Summary

During the week of April 18, 2016, the U.S. Department of Health and Human Services, Office for Civil Rights (OCR) announced two significant settlements with a large New York City hospital and a North Carolina orthopaedic practice relating to the Health Insurance Portability and Accountability Act of 1996 (HIPAA).  

New York Presbyterian Hospital (NYP) agreed to pay $2.2 million due to the disclosure of protected health information (PHI) during the filming of a television show in the hospital.  

The Raleigh Orthopaedic Clinic (ROC), a North Carolina orthopedic practice, agreed to pay $750,000 relating to allegations that ROC transferred PHI to a business partner without first executing a business associate agreement (BAA).  

To date in 2016, OCR has publically announced six settlements relating to HIPAA, and the total dollars paid by the entities involved in these settlements is in excess of $8.6 million.   

These two most recent settlements reiterated OCR’s active enforcement of HIPAA and the necessity of covered entities and business associates maintaining a comprehensive HIPAA compliance program.

NYP Settlement
OCR’s investigation of NYP arose from a complaint OCR received against NYP.  The complaint alleged that NYP impermissibly disclosed PHI to a film crew for a television show being filmed in the hospital.  After investigation, OCR determined that NYP impermissibly disclosed the PHI of two patients to the television show’s crew.  According to the press release announcing the settlement, NYP allowed the crew to film someone who was dying and another person in significant distress.  Further, according to the Resolution Agreement, NYP failed to implement policies, procedures and practices to protect its patients’ PHI during the filming of the show.

As a condition of the settlement, NYP entered into a Corrective Action Plan (CAP) with OCR.  According to the CAP, NYP is required to do the following:

• Develop, maintain and revise its policies and procedures to comply with the HIPAA Privacy and Security Rules.  The policies and procedures must include the following:
  • A prohibition on the disclosure of PHI for photography or video recording without the prior authorization of the patient;
  • A process for evaluating and approving authorizations for the disclosure of PHI;
  • A requirement that all photography and video recording on NYP’s premises be actively monitored by NYP representatives for HIPAA compliance;
  • Measures to investigate possible violations of the HIPAA policies and procedures and application of appropriate sanctions against workforce members who fail to comply with these policies and procedures.
• Once approved, distribute the new and revised policies to all workforce members.  NYP is also to train all workforce members on the policies and procedures.
• Submit a series of two reports to OCR with respect to NYP’s compliance with the CAP.  The first report is due within 90 days of OCR’s approval of NYP’s HIPAA policies and procedures and is to summarize the status of its implementation of the CAP requirements.  The second report is due within 60 days after the expiration of the CAP and is to include NYP’s status of and findings regarding NYP’s compliance with the CAP.

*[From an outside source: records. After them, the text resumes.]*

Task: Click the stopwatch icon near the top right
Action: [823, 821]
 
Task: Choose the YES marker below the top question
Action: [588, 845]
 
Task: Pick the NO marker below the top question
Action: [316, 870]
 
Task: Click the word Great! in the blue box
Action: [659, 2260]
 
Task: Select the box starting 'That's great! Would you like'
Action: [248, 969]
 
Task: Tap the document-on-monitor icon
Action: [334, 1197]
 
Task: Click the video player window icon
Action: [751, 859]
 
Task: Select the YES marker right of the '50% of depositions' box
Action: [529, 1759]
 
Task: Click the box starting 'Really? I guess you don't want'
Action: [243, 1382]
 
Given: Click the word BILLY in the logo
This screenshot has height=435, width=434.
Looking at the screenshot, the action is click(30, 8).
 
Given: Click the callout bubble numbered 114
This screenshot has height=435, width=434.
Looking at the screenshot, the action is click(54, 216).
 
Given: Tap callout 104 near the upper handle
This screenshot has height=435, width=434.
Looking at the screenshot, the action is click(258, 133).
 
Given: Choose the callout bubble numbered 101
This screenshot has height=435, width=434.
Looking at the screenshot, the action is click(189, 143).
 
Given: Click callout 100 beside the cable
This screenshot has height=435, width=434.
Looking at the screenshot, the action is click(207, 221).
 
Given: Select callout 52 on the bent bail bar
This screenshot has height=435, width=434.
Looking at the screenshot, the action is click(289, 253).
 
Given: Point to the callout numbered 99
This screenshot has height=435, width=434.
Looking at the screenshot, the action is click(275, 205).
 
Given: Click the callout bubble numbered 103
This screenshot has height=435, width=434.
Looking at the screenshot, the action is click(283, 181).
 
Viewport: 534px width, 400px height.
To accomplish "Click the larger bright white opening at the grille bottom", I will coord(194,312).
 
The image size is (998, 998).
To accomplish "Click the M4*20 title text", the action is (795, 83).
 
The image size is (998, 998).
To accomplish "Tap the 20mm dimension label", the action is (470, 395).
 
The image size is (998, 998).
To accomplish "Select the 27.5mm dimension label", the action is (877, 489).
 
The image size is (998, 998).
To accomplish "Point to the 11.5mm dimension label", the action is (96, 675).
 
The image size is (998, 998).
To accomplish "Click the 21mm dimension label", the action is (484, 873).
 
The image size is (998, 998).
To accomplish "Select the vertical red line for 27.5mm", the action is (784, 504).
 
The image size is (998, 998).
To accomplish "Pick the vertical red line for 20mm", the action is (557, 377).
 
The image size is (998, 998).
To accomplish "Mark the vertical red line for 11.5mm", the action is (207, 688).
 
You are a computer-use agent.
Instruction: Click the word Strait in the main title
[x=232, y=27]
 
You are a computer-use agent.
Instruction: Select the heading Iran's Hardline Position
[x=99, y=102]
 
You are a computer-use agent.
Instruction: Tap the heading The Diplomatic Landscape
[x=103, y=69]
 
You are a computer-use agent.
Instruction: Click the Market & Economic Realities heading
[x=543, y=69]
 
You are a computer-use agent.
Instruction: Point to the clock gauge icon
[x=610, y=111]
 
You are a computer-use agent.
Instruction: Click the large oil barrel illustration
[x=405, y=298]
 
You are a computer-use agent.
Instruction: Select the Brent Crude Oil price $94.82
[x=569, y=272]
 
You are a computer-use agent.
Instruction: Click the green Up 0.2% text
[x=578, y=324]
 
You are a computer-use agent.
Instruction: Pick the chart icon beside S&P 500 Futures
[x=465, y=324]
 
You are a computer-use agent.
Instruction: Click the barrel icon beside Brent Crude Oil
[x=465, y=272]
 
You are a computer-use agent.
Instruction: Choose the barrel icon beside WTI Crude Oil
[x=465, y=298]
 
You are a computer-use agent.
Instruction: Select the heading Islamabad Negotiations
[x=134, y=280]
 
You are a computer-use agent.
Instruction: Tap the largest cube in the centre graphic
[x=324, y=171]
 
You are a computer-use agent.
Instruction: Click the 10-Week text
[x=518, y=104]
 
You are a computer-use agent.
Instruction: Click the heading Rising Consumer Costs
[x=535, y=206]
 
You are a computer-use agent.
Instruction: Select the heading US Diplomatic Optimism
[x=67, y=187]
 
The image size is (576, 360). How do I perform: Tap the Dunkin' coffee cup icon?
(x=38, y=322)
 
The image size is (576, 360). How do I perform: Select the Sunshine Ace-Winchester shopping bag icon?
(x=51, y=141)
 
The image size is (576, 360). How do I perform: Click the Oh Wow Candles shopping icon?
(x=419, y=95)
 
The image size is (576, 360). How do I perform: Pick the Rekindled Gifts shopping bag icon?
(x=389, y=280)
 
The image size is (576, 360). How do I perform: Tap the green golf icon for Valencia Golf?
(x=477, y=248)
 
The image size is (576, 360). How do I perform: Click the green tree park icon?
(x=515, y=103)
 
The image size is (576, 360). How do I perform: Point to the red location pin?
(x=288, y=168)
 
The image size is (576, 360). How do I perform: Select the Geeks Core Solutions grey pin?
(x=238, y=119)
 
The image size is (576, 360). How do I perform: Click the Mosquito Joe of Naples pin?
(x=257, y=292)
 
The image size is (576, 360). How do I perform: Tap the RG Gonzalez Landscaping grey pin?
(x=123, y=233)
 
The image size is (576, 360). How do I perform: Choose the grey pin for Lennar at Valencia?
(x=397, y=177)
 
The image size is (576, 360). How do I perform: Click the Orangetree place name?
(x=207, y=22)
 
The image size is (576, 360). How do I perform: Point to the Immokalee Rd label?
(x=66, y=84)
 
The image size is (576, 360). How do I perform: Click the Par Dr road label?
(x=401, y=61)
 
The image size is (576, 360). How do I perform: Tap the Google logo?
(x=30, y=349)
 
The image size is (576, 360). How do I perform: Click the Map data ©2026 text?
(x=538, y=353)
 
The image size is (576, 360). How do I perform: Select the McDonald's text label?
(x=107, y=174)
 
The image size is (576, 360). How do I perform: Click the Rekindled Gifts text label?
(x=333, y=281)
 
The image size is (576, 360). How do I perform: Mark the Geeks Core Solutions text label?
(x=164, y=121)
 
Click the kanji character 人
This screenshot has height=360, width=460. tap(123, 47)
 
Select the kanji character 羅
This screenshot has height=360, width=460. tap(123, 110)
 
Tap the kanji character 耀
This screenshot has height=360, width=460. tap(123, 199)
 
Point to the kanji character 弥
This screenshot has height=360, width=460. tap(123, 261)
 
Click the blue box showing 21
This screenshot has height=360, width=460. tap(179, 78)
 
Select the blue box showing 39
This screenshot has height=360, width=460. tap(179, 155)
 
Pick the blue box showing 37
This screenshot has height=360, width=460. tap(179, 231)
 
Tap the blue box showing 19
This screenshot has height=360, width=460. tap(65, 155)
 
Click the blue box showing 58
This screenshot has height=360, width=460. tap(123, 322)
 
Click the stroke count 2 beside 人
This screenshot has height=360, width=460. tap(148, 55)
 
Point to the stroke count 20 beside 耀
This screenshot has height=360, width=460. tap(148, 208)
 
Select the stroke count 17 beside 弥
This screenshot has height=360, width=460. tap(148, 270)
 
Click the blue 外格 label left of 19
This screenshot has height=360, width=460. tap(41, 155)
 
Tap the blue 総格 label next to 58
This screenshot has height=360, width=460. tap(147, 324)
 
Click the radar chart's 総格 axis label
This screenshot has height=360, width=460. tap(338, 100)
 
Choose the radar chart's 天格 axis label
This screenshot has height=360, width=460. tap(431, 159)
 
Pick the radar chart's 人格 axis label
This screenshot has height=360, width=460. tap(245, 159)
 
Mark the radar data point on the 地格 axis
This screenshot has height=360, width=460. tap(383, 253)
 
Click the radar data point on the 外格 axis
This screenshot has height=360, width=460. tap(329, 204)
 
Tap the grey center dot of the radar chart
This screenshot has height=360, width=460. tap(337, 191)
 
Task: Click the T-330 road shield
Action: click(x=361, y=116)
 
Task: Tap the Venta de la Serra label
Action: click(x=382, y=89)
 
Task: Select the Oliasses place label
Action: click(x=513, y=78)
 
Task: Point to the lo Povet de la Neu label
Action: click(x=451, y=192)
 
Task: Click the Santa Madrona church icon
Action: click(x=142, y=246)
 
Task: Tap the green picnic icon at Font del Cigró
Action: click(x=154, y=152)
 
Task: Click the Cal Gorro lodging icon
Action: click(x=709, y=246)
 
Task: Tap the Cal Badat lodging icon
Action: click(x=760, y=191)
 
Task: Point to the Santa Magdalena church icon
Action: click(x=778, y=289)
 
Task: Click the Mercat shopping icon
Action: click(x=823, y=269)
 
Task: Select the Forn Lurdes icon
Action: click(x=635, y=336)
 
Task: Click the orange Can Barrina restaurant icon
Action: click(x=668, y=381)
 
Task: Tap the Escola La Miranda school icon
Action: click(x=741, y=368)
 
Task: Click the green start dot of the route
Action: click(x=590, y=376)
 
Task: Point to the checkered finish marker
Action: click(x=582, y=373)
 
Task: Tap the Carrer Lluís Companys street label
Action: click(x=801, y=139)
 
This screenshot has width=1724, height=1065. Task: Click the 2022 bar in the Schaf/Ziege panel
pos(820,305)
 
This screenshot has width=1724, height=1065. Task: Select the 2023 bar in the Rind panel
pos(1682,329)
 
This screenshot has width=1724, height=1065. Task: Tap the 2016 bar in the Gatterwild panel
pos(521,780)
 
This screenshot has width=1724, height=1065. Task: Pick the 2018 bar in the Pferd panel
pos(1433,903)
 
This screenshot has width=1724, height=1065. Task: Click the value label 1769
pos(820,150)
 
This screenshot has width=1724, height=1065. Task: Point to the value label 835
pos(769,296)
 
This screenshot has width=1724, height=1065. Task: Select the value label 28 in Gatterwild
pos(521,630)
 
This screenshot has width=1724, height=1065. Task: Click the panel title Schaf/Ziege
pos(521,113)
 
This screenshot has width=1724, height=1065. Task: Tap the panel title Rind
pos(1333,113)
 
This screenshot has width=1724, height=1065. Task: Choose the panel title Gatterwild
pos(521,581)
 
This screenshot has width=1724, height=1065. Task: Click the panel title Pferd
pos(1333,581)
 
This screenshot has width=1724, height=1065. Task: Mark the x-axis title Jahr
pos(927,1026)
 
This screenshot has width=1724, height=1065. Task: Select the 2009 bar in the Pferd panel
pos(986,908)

The NYP Resolution Agreement, CAP and press release are available here. 

ROC Settlement
OCR’s investigation of ROC originated from an April 30, 2013 breach report.  According to the Resolution Agreement between OCR and ROC, the breach report stated that ROC transferred x-ray films containing PHI for approximately 17,300 patients to a vendor for the vendor to harvest silver from the films.  In exchange, the vendor was to transfer the x-rays into electronic media.  ROC failed to execute a BAA with the vendor prior to transferring the films.

In addition to the $750,000 payment, ROC entered into a CAP with OCR.  According to the CAP, ROC is required to do the following:

• Revise its policies and procedures with respect to BAAs to: (i) designate one or more individuals who are responsible for ensuring that ROC enters into BAAs with business associates; (ii) create a process to assess whether any current or future ROC business relationship is a “business associate” relationship; (iii) create a process for negotiating and entering into BAAs prior to disclosing PHI; (iv) create a template BAA; (v) create a process for maintaining documentation of a BAA for at least six years; (vi) limit disclosures of PHI to business associates to the minimum necessary.
• Create training materials for the revised BAA materials.  Once the materials are approved by the OCR, ROC will conduct workforce training.
• Submit annual reports for the two-year period of the CAP with respect to ROC’s compliance with the CAP.

The ROC Resolution Agreement, CAP and press release are accessible here.

Conclusion
The OCR has already been very active in HIPAA enforcement activities in 2016.  Saul Ewing has monitored and written about these HIPAA settlements, which may be found here: 
Improper Disclosure of Research Information Results in $3.9 Million Settlement
Seven-Figure Settlement Reinforces Necessity of Business Associate Agreements
Six-Figure January HIPAA Enforcement Activities Highlight Importance of Maintaining Privacy Protections 

It is critical that covered entities and business associates implement and maintain comprehensive HIPAA compliance programs that address every aspect of the HIPAA Privacy, Security and Breach Notification Rules. Failure to do so can have costly consequences from a financial perspective and with respect to implementing and abiding by a resolution agreement with OCR.